Une forte implication industrielle qui ne détourne pas Lydéric Bocquet de ses missions académiques. Il est en effet membre de l’Académie des sciences, professeur attaché à l’ENS Paris et médaille d’argent du CNRS en 2017. Outre son travail sur l’innovation, Lydéric Bocquet poursuit ses travaux en nanofluidique, autour de l’ingénierie quantique des flux aux échelles nanométriques, et la conception de nanomachines ioniques qui imitent différentes fonctions biologiques, dont celles des neurones. Ces circuits sont capables de certaines tâches élémentaires d’apprentissage. 

À voir : notre reportage vidéo L’énergie osmotique, l'électricité bleue du futur ? 

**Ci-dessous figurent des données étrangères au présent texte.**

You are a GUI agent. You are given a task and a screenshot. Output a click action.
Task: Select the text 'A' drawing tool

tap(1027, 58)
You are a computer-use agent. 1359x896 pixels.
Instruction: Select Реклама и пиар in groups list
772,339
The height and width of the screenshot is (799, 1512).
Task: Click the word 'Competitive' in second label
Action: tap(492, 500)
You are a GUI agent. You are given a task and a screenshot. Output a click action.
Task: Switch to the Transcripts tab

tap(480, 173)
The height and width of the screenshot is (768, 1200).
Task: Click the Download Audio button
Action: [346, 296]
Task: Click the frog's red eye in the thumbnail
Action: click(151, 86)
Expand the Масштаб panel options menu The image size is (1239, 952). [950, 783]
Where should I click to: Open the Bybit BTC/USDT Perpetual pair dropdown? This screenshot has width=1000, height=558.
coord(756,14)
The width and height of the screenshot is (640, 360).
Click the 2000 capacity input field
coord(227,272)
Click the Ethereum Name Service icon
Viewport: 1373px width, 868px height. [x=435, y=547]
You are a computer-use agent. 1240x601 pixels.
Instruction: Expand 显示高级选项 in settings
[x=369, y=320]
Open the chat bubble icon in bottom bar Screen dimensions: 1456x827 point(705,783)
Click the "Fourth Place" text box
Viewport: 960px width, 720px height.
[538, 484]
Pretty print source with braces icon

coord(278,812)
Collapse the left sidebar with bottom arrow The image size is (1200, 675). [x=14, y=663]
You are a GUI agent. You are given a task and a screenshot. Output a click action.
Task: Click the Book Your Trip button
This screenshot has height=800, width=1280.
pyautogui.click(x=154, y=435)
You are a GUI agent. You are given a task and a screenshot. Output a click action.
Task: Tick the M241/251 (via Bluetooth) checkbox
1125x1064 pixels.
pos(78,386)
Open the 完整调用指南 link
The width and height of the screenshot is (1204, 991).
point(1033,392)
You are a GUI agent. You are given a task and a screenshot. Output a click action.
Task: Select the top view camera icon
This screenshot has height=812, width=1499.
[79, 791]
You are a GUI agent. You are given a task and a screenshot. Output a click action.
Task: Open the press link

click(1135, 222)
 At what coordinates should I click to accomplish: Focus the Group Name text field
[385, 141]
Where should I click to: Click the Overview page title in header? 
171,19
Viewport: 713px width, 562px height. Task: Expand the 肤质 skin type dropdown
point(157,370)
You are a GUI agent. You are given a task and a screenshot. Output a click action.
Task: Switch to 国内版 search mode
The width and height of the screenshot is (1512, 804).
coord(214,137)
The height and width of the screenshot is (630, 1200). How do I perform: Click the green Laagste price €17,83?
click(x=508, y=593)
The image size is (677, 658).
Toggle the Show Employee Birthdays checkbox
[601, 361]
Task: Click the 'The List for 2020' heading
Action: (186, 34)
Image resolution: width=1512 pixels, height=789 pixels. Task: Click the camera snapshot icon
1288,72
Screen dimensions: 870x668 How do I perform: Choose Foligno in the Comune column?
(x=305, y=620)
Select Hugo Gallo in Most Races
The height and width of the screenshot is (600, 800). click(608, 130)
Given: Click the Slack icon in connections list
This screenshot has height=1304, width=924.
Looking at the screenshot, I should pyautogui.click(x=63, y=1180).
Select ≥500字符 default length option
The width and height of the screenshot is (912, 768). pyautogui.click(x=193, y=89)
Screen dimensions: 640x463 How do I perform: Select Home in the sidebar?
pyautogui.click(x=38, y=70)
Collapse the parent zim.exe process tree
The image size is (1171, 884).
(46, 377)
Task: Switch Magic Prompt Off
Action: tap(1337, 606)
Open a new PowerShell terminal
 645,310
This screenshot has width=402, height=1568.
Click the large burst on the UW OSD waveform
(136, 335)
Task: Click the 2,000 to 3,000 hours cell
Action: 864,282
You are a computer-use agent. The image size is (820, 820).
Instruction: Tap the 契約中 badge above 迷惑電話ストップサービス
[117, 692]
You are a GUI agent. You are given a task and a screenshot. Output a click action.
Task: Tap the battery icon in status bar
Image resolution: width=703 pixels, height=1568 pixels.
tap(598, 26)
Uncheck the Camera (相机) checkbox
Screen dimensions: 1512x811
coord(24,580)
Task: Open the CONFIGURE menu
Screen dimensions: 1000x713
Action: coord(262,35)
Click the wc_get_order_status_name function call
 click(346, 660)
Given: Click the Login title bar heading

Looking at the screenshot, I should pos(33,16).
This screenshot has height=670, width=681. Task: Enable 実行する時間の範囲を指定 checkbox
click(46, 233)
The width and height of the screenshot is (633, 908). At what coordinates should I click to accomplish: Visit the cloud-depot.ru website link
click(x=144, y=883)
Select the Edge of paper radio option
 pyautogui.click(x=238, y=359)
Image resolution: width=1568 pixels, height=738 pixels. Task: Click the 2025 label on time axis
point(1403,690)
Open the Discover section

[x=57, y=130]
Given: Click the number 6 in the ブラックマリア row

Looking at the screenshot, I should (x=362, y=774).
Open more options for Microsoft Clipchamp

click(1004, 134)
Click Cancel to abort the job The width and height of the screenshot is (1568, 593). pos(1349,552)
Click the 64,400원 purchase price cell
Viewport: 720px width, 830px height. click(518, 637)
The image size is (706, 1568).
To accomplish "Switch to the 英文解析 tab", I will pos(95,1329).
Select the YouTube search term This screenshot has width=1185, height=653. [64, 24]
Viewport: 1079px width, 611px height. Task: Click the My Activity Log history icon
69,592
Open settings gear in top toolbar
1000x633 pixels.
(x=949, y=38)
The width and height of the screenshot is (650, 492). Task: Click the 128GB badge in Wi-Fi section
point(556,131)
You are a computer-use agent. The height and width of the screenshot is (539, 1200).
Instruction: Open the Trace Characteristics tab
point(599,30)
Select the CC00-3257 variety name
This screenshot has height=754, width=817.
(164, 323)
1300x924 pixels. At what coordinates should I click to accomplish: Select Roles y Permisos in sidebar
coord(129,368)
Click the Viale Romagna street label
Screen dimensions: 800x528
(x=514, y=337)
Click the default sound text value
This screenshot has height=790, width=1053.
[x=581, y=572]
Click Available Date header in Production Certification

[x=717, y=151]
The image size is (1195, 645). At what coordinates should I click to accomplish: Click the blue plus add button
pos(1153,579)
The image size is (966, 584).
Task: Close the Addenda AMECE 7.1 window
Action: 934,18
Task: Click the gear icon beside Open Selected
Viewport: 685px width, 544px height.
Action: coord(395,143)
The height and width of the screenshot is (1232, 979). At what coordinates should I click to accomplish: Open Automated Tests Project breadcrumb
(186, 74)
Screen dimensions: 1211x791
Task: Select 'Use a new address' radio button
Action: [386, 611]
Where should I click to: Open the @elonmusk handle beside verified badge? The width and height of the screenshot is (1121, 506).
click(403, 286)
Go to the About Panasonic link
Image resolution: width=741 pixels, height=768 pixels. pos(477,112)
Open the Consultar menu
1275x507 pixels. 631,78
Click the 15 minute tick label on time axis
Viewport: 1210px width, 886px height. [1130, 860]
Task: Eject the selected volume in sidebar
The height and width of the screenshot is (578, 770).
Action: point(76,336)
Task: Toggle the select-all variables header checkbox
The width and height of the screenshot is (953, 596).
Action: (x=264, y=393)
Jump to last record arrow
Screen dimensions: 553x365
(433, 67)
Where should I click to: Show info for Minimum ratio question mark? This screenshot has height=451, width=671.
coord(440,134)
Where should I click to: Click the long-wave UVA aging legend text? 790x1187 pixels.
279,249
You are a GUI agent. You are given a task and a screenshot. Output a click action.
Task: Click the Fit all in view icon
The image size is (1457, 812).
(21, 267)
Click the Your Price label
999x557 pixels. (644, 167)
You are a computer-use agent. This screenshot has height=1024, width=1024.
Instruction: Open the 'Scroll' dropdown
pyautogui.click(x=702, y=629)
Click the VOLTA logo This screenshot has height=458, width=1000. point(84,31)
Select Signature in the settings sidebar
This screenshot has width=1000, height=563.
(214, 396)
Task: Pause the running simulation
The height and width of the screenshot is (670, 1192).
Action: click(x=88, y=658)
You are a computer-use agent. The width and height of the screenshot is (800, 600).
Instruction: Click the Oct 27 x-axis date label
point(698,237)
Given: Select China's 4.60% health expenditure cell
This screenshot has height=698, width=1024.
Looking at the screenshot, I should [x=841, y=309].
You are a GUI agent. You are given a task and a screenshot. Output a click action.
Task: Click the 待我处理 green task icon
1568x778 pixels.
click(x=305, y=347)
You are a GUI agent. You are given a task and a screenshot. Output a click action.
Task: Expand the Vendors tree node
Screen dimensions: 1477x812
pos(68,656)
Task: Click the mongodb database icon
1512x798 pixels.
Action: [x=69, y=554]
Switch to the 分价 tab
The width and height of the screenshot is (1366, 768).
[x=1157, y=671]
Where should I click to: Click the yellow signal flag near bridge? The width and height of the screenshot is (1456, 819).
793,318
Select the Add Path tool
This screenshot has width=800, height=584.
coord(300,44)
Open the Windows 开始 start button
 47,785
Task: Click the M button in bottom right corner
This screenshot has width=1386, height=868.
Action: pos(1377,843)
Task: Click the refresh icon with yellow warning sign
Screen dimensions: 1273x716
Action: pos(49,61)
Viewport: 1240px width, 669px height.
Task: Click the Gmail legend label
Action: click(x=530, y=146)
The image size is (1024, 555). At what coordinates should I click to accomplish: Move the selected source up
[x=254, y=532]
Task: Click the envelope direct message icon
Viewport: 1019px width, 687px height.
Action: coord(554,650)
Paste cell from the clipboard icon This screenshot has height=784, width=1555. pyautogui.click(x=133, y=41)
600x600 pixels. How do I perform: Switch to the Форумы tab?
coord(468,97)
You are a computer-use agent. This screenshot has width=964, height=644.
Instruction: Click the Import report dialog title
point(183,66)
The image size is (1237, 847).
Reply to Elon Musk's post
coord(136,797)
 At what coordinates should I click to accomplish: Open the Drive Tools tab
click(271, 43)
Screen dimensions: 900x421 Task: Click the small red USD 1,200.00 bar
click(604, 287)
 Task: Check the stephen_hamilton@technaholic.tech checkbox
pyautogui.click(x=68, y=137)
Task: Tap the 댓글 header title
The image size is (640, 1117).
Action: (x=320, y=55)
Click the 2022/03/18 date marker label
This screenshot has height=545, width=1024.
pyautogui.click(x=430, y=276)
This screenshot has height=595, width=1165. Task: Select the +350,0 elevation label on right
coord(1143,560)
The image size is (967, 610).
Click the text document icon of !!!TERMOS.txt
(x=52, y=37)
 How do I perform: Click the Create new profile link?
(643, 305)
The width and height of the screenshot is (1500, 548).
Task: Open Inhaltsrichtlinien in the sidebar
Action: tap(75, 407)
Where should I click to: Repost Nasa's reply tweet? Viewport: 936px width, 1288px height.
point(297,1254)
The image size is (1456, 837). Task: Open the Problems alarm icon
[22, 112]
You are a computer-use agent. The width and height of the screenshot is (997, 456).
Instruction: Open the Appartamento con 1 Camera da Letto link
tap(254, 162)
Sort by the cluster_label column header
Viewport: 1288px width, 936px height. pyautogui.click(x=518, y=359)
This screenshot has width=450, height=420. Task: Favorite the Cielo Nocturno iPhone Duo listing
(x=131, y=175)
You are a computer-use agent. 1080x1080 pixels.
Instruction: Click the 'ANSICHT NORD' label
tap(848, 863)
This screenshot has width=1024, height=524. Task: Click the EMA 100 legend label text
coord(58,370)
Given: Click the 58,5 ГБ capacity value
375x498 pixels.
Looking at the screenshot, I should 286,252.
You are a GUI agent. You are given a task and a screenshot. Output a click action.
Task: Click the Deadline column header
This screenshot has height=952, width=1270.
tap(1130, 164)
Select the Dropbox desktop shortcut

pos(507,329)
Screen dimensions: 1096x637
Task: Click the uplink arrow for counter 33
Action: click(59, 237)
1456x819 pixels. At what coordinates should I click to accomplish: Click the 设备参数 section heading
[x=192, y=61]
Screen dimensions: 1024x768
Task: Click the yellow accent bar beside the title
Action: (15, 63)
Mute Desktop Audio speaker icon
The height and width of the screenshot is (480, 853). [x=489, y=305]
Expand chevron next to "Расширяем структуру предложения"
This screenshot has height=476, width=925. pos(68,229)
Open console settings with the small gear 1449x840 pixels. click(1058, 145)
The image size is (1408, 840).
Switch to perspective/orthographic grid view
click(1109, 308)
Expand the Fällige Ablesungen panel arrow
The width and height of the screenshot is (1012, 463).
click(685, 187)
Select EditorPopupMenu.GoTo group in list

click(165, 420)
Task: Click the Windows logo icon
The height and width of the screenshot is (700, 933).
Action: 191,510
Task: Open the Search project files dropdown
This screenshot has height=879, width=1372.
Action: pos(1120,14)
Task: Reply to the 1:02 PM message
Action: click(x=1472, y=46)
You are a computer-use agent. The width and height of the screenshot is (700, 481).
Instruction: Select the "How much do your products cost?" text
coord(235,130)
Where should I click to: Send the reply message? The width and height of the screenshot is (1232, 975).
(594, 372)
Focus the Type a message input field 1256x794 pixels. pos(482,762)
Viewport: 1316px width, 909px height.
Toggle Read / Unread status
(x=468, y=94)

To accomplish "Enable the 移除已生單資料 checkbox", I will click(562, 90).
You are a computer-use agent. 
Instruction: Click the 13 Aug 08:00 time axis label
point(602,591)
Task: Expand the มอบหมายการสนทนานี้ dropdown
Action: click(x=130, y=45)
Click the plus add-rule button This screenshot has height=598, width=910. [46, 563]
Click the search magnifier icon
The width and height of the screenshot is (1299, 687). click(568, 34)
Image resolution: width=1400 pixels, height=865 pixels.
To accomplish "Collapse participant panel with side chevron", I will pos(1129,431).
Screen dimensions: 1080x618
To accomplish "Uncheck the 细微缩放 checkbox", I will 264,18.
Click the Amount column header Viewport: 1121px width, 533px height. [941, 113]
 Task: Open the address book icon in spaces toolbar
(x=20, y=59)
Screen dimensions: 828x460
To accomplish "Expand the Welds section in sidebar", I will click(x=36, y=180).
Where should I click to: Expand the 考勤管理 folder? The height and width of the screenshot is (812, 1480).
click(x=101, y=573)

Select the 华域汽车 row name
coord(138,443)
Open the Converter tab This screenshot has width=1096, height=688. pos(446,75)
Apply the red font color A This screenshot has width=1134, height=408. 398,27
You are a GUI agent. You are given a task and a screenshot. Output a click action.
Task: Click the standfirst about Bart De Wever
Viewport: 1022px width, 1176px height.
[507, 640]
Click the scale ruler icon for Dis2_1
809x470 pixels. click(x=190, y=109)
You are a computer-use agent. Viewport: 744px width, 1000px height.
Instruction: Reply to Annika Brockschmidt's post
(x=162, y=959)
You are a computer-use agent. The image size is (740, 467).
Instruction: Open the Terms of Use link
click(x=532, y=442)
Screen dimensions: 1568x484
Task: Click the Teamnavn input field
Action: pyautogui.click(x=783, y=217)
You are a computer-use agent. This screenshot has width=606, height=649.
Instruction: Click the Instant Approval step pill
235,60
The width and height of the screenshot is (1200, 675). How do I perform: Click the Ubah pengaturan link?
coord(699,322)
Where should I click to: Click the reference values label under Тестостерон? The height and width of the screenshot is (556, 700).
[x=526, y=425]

Eleni Diamanti : révolutionner la communication quantique

Et si la lumière aidait la révolution de l’informatique quantique à atteindre son plein potentiel ? C’est ce à quoi œuvre Eleni Diamanti, directrice de recherche CNRS au laboratoire LIP63. Pour ce faire, elle utilise les photons comme porteurs d’information quantique et développe différentes solutions technologiques pour les réseaux de communication quantique. Elle a aussi mis au point des protocoles cryptographiques, qui permettent notamment un échange de clés robuste face aux futures attaques par des ordinateurs quantiques.
 

Eleni Diamanti et des collaborateurs du laboratoire de recherche en informatique de Sorbonne Université (LIP6) préparent un banc optique pour une expérience de communication quantique, visant en particulier l'échange quantique de clés cryptographiques.
Eleni Diamanti et des collaborateurs du laboratoire de recherche en informatique de Sorbonne Université (LIP6) préparent un banc optique pour une expérience de communication quantique, visant en particulier l'échange quantique de clés cryptographiques.

Au-delà de ses travaux académiques, la physicienne s’est rapprochée des acteurs de l’innovation. Celle qui « n’aime pas les choses figées » et apprécie « les nouvelles idées et directions qu’offre l’écosystème collaboratif de la recherche » a cofondé, en 2022, la start-up Welinq. Ce fleuron français des technologies quantiques propose des solutions basées sur des mémoires quantiques pour connecter plusieurs processeurs quantiques, afin de dépasser les limites en puissance de calcul imposées par des processeurs individuels. Welinq déploie aussi sa technologie dans des infrastructures de communication quantique à longue distance. Eleni Diamanti dirige également le Paris Centre for Quantum Technologies, qui réunit vingt-trois laboratoires autour de technologies quantiques.

L’expertise de la chercheuse lui a valu de nombreux partenariats industriels, comme avec Airbus, Deutsche Telekom, Orange ou Thales, ainsi qu’avec des institutions telles que l’Agence spatiale européenne et l'Office national d'études et de recherches aérospatiales. Une situation qu’elle juge intéressante : « J’ai vu l’évolution de mon domaine qui, parti d’une niche particulièrement pointue, attire à présent énormément d’attention, y compris de la part de grands groupes industriels et des gouvernements  ». Signe de l’attention autour des travaux d’Eleni Diamanti, elle a également reçu cette année la médaille d’argent du CNRS.

À voirLumière et cryptographie quantique (un épisode Brèves de science). ♦

 

Notes
  • 1. Unité CNRS/Bordeaux INP/Université de Bordeaux.
  • 2. Unité CNRS/ENS-PSL/Sorbonne Université/Université Paris Cité.
  • 3. Unité CNRS/Sorbonne Université.